• [Task goal] Copy the lines below exactly, starting at the line that contains "You are a GUI" and stopping after the last line, and include no other lines.

• [Dataset]

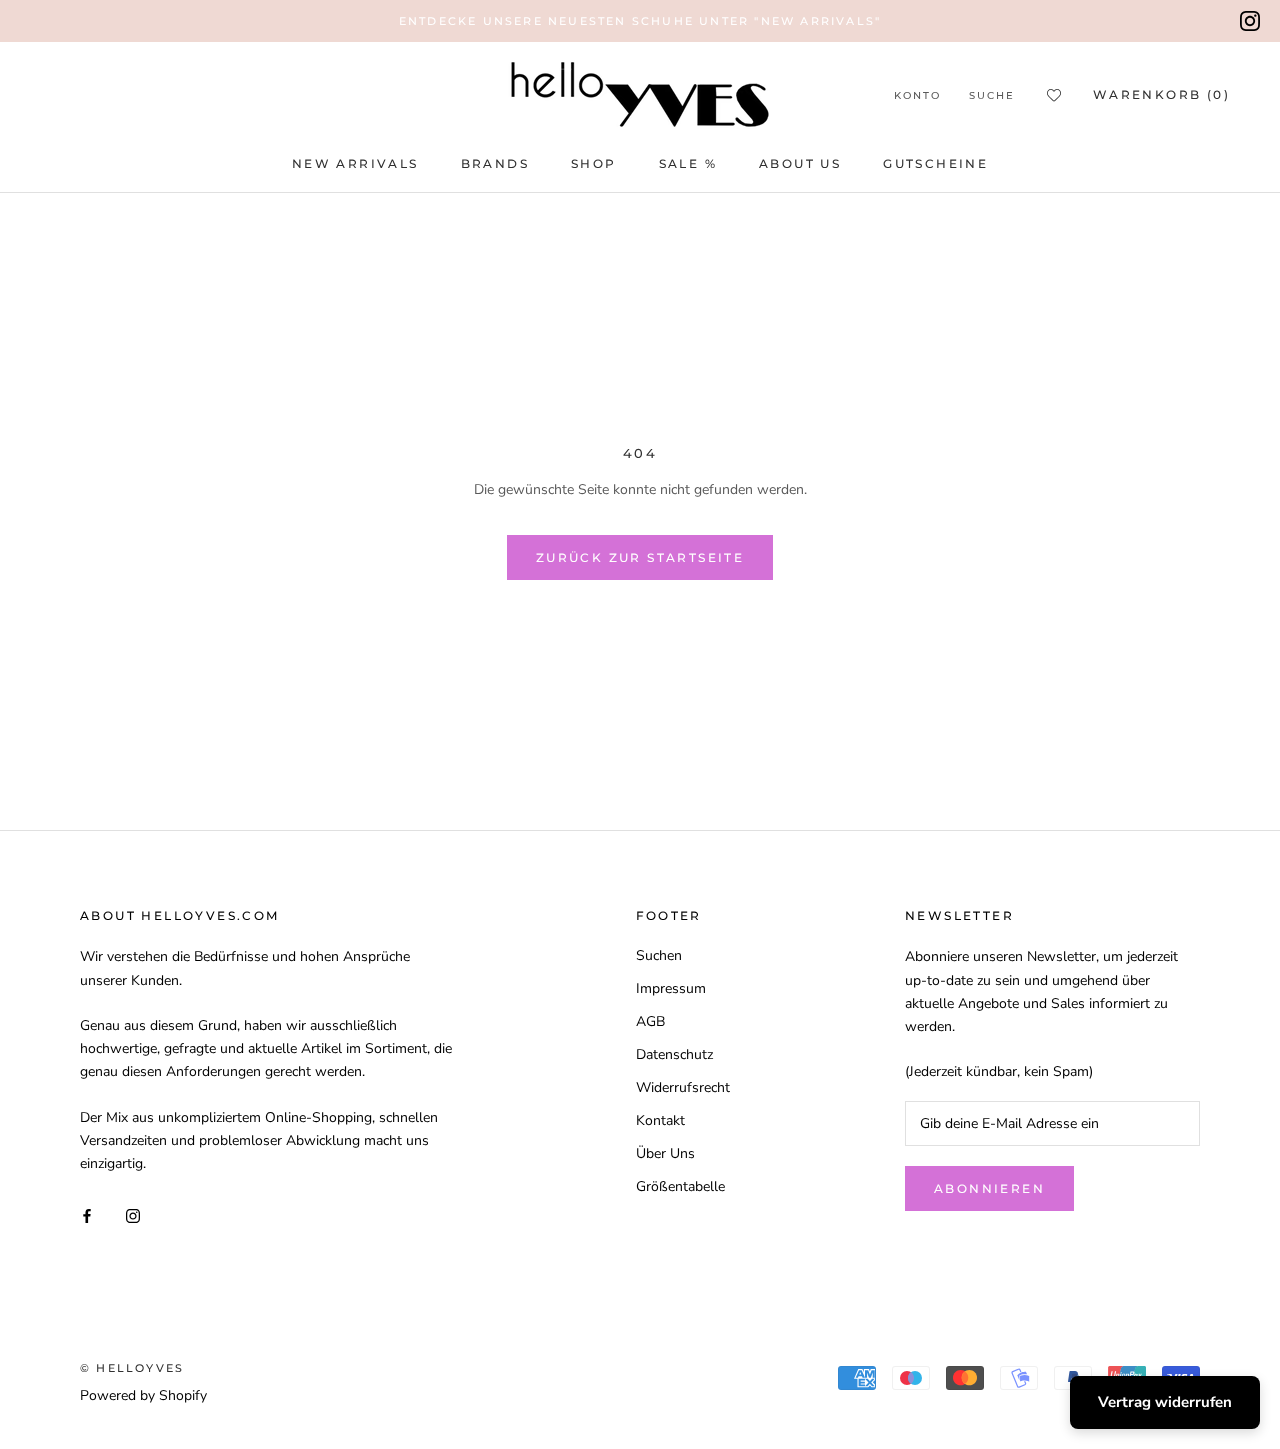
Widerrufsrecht (683, 1087)
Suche (992, 95)
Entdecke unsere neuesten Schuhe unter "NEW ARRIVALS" (640, 21)
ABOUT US (800, 163)
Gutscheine (935, 163)
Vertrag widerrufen (1165, 1402)
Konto (917, 95)
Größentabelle (680, 1186)
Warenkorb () (1161, 94)
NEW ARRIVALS (355, 163)
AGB (650, 1021)
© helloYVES (132, 1368)
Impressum (671, 988)
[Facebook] (87, 1214)
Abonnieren (989, 1188)
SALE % (688, 163)
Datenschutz (674, 1054)
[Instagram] (1250, 21)
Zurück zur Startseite (640, 557)
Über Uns (665, 1153)
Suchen (659, 955)
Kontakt (660, 1120)
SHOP (594, 163)
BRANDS (495, 163)
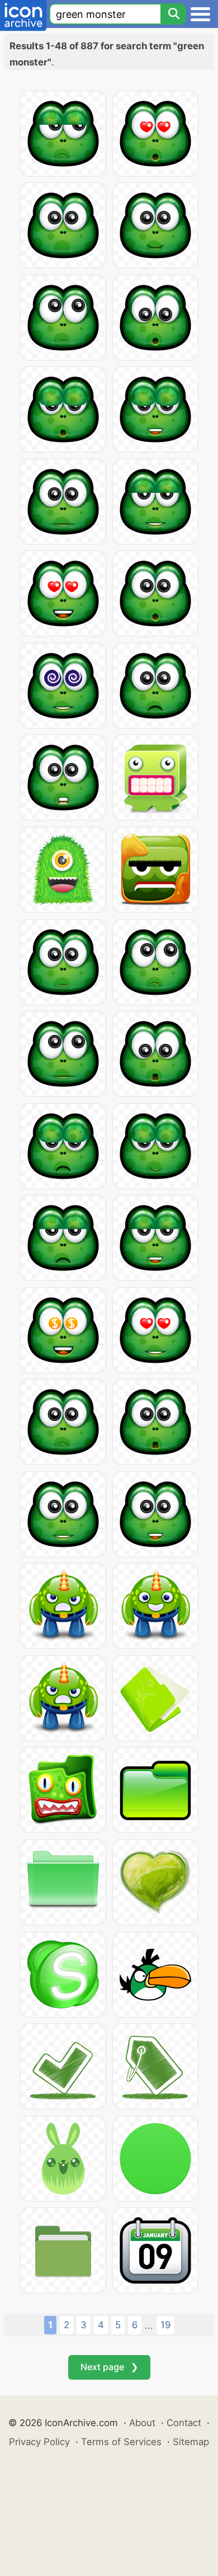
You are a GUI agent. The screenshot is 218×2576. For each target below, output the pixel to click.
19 (165, 2324)
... (149, 2325)
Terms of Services (121, 2441)
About (142, 2422)
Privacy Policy (39, 2441)
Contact (184, 2422)
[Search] (173, 14)
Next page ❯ (109, 2366)
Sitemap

• [Task result]
You are a GUI agent. The screenshot is 218×2576. For each target below, output the pixel to click.
19 (165, 2324)
... (149, 2325)
Terms of Services (121, 2441)
About (142, 2422)
Privacy Policy (39, 2441)
Contact (184, 2422)
[Search] (173, 14)
Next page ❯ (109, 2366)
Sitemap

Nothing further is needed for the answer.